Furst believes that even the success in preventing flower picking will not be maintained without ongoing maintenance in the form of educational activity. “The effectiveness of the cultural change that has taken place in regard to the picking of wildflowers has increasingly eroded in the past few years,” he writes, “despite increased environmental awareness in Israeli society.”

He found confirmation of this belief in the results of a survey conducted by the SPNI in 2007, which demonstrated that, even if the majority of respondents were aware of the ban on picking, 80 percent noted that they had observed others doing so. What’s more, half of the young people surveyed said that they themselves were in the habit of picking flowers. Conversely, among adults there was a clear statistical link between memories of the ‘60s-era information campaign and present-day wildflower-picking practices.

The threat to herbs

While there was great success in preventing wildflower picking, no real change has ever been made to protect herbs. Consequently, some of these species are still under threat today, due to harvesting of the plants in commercial quantities.

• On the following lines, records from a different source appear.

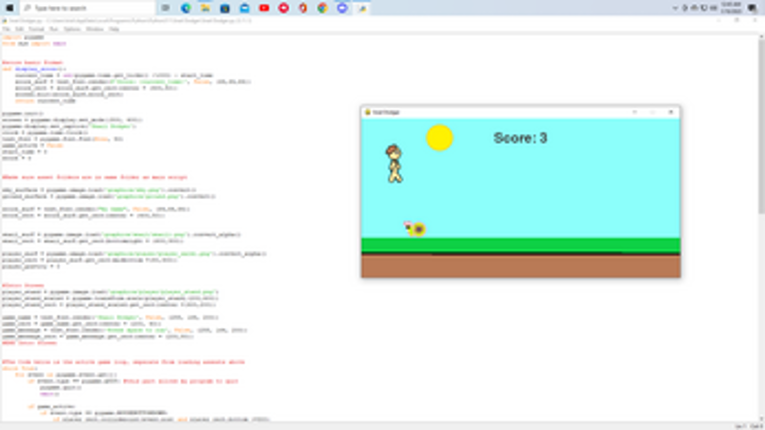Click the pygame icon in game title bar
This screenshot has height=430, width=765.
pos(367,112)
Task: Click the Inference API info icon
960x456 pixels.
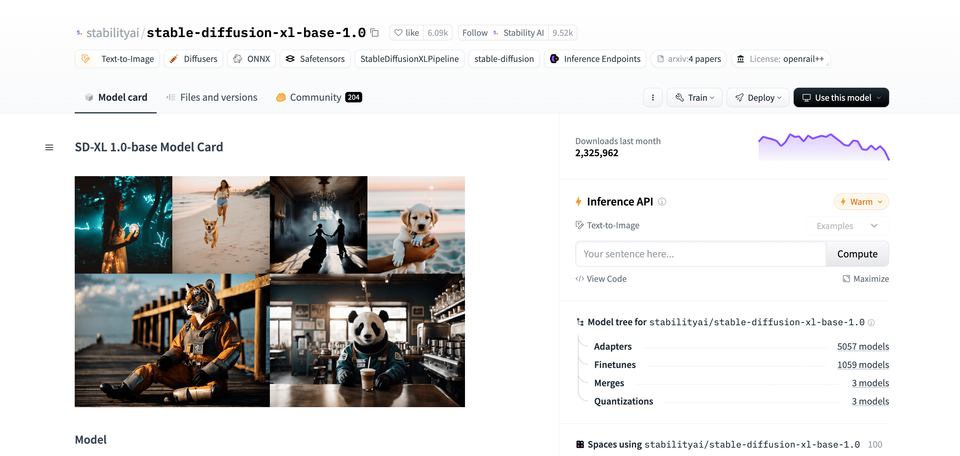Action: [662, 202]
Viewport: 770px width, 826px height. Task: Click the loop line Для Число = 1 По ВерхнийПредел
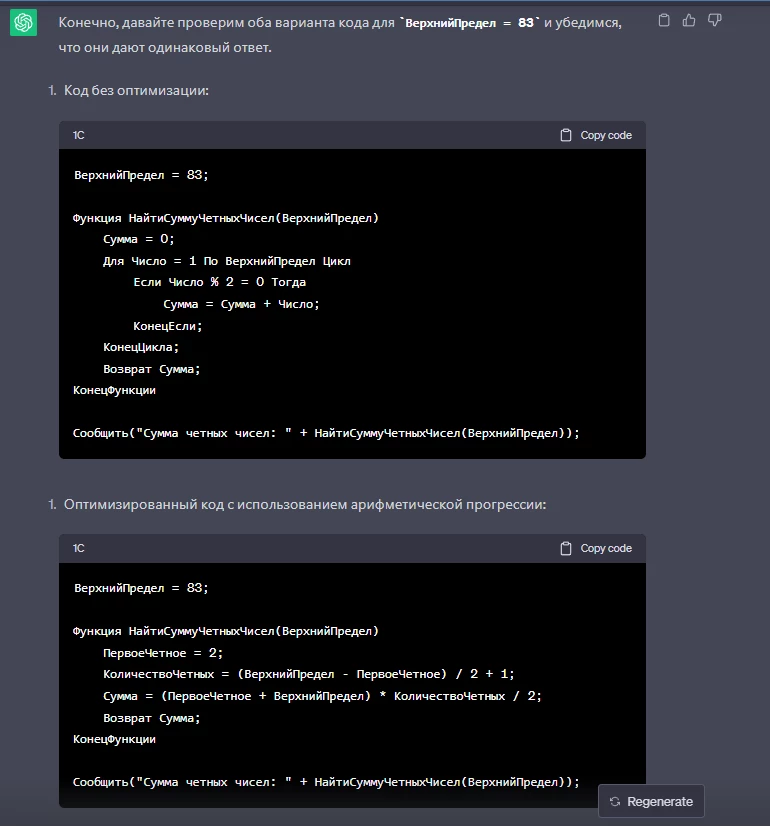point(227,261)
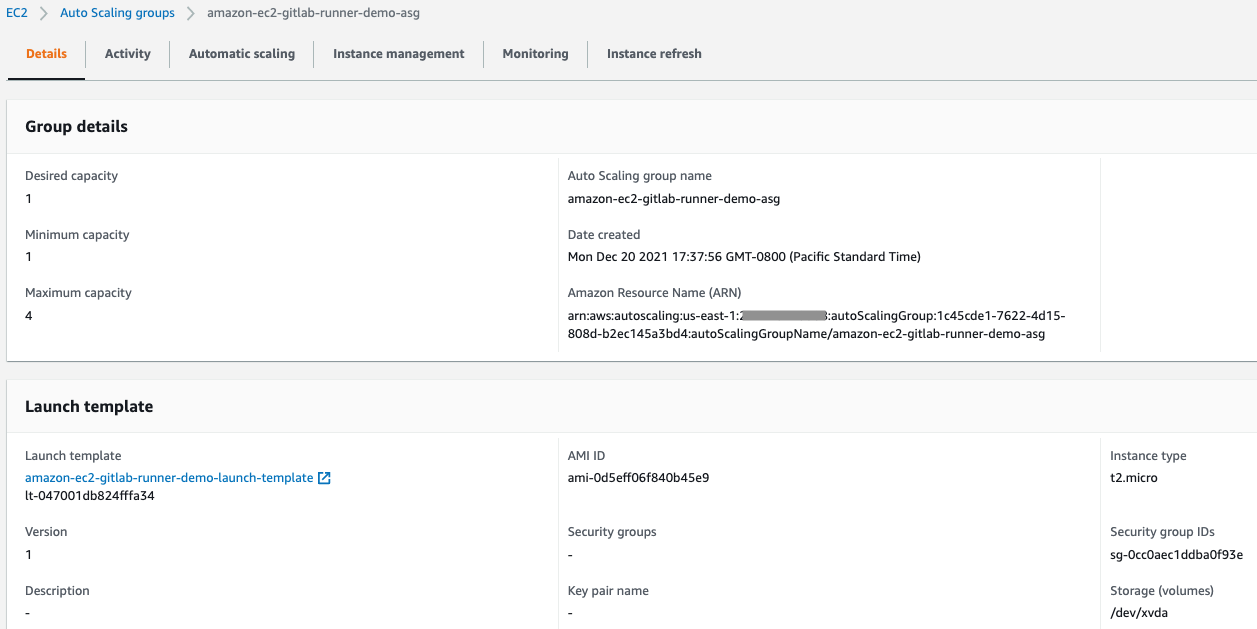Click the instance type t2.micro value
This screenshot has height=629, width=1257.
(x=1131, y=477)
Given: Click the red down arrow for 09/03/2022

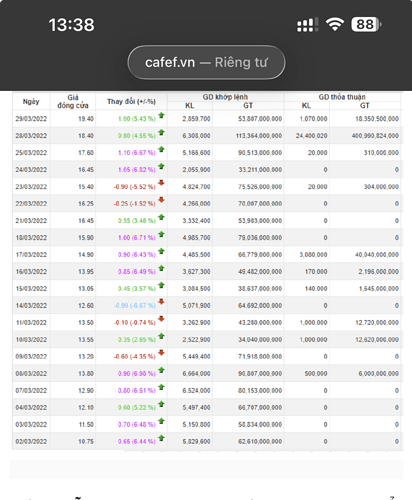Looking at the screenshot, I should tap(161, 353).
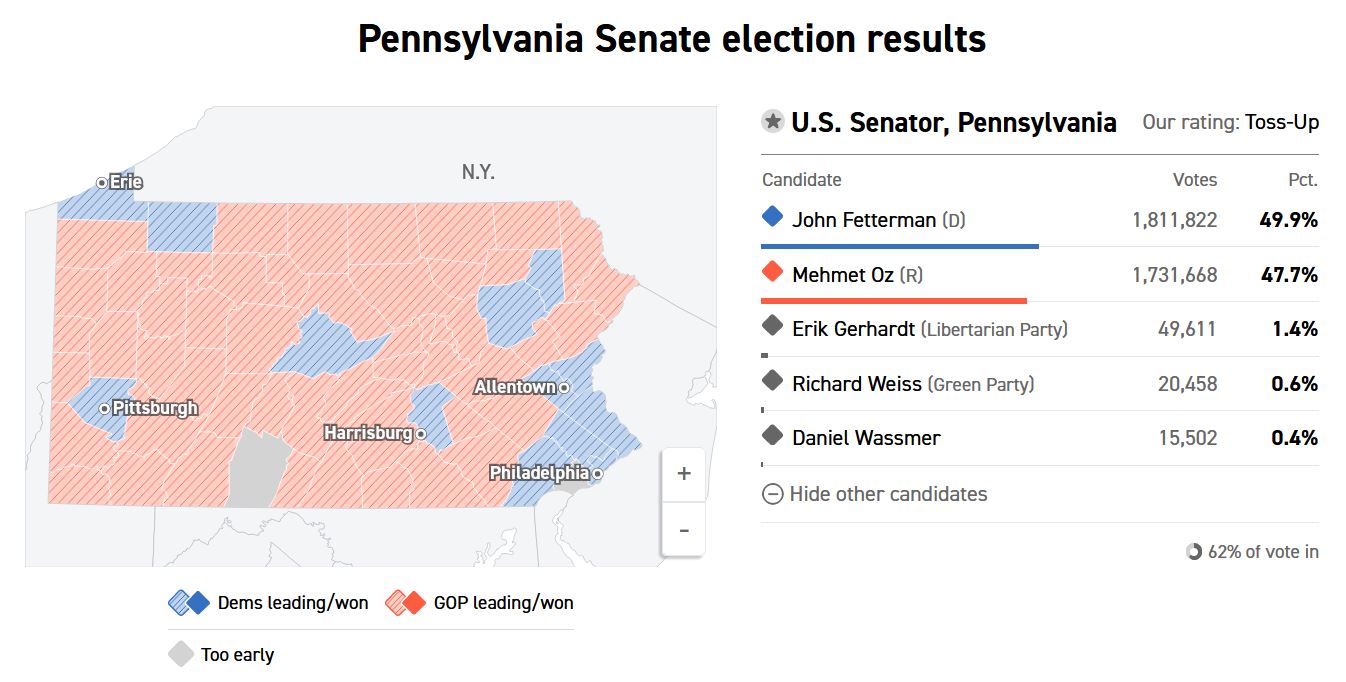Click the vote progress pie icon
This screenshot has height=682, width=1346.
(x=1194, y=552)
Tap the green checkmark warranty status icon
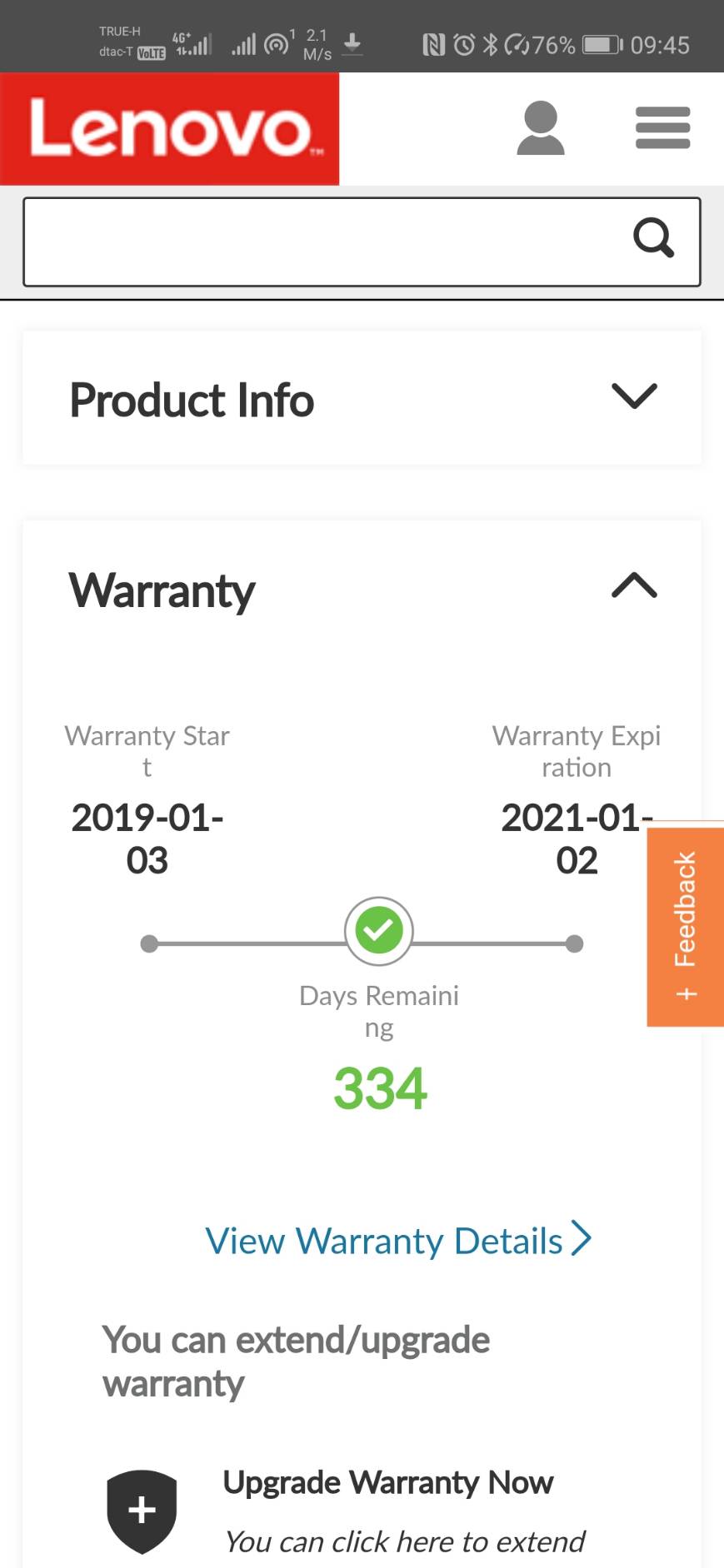This screenshot has height=1568, width=724. pyautogui.click(x=379, y=931)
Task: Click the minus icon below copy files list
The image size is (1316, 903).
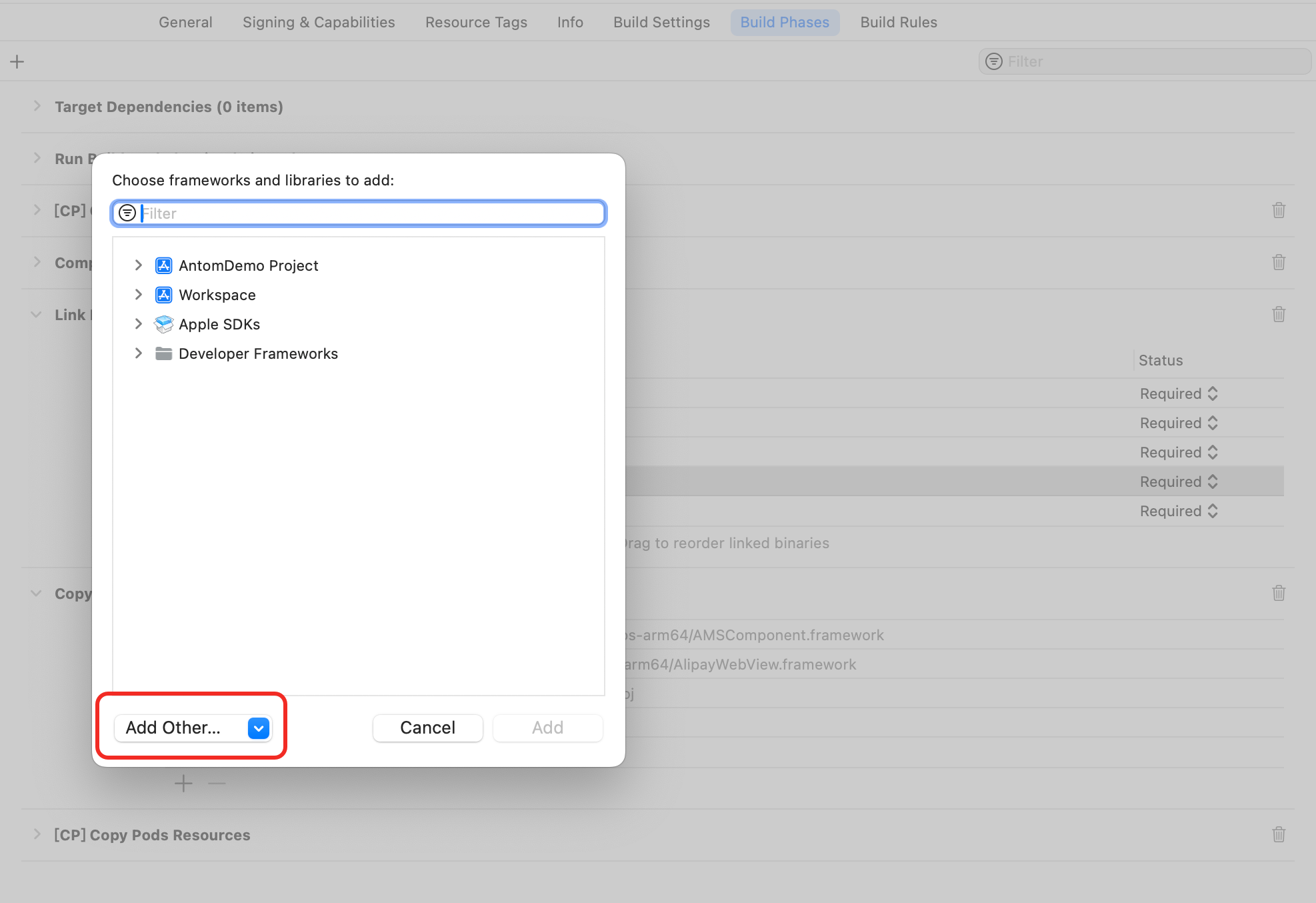Action: tap(217, 783)
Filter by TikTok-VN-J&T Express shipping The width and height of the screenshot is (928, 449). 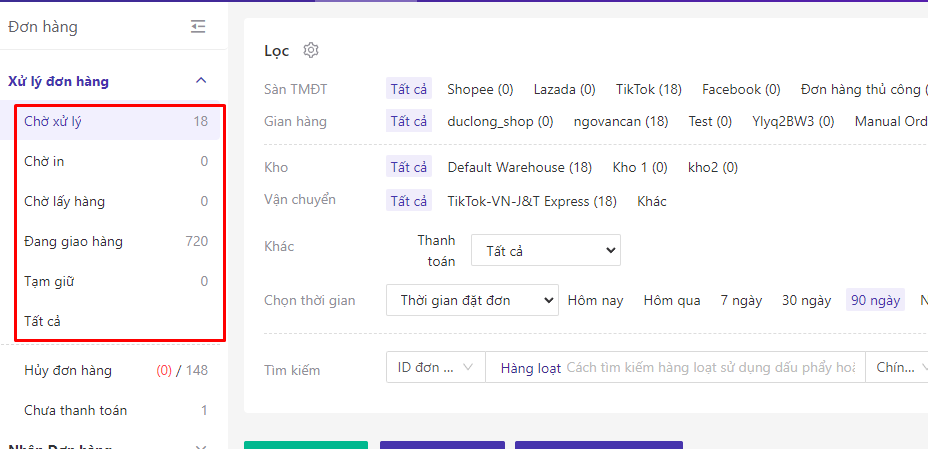point(531,202)
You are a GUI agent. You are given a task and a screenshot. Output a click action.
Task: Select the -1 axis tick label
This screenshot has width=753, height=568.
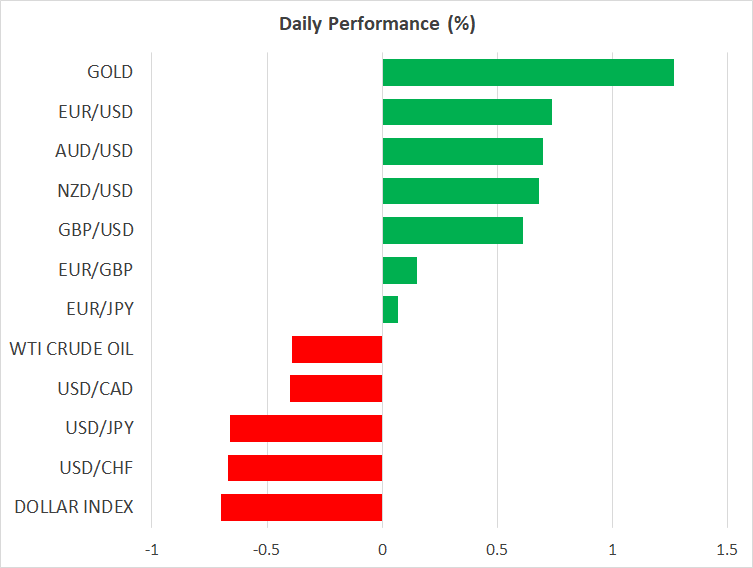point(152,550)
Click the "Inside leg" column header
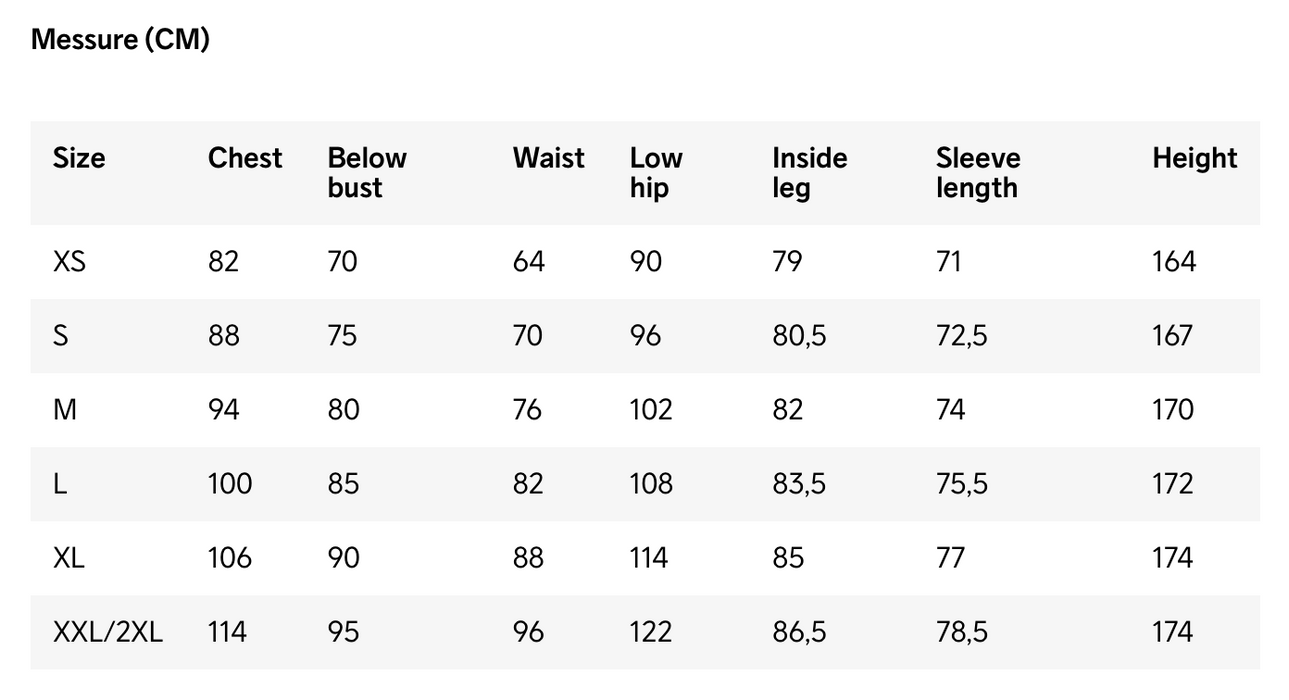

These include, among others, the varieties from which the spice za’atar ‏(hyssop‏) is made, as well as the plant known as gundelia ‏(akkoub‏), which is used for making salads. In the case of these plants, inspectors of the Israel Nature and Parks Authority were unable to succeed through information activity alone and they began a systematic enforcement campaign. For example, a resident of Arabeh, an Arab town in the Galilee, was caught last year with sacks filled with 400 kilograms of gundelia, and received a fine of NIS 7,000.

On the other hand, in what would seem to be the closing of a circle of the historic rescue campaign, in recent years there has been an increase in the number of initiatives to restore wild plants into the heart of urban regions. For example, Tel Aviv has a municipal environmental-quality authority that assists local initiatives to restore wild plants to areas that were until recently empty of plant growth as a result of spraying, or that hosted plants that were usually found in neglected gardens and garbage dumps.

The result of several of these initiatives has been visible in recent weeks, when a carpet of wildflowers and plants covered two groves located on the outskirts of the neighborhoods Maoz Aviv and Zahala, where the local neighborhood committees organized for plant restoration activities. Among others, it was possible to spot locally unique species, like Tel Aviv garlic and Israel lupine.

“We are creating conditions here that enable the natural vegetation to recover and develop,” explains Liav Shalem, a landscape architect and ecological adviser to the environmental quality authority in the Tel Aviv-Jaffa municipality. “We got rid of invasive vegetation, we stopped spraying, and then, once we had created the conditions that would enable them to develop, we brought in wild-plant seeds.”

In recent years, however, another serious danger to the wildflowers has arisen − extensive construction. Numerous plans threaten to destroy natural habitats and cause irreversible damage to the plants’ ability to rejuvenate. According to the “Red Book” ‏(which documents species at risk‏), nearly one-fifth of plant species in Israel now face danger of extinction, most of them in areas where there are extensive development plans, such as the Sharon region.

The wild plants may be only one reason to protect the open areas, but members of the nature protection organizations know that what worked in the past will also work in the present, and the sympathy for − and public interest in − flowers is being enlisted in order to foil building plans. For example, the irises were drafted in a campaign to prevent plans for construction in the Gilboa region and on the coastal plain.

In the heart of Mount Gilboa, the construction of a new community was largely prevented due to concerns that it would harm the habitat of the Gilboa Iris − the plant that has become the symbol of nature protection in Israel.

Unsurprisingly, then, the photograph chosen to adorn the cover of Alon’s autobiography shows him lovingly hugging a gorgeous cluster of these very flowers, precisely like so many families that head out each Saturday to hike through the carpets of blossoming plants.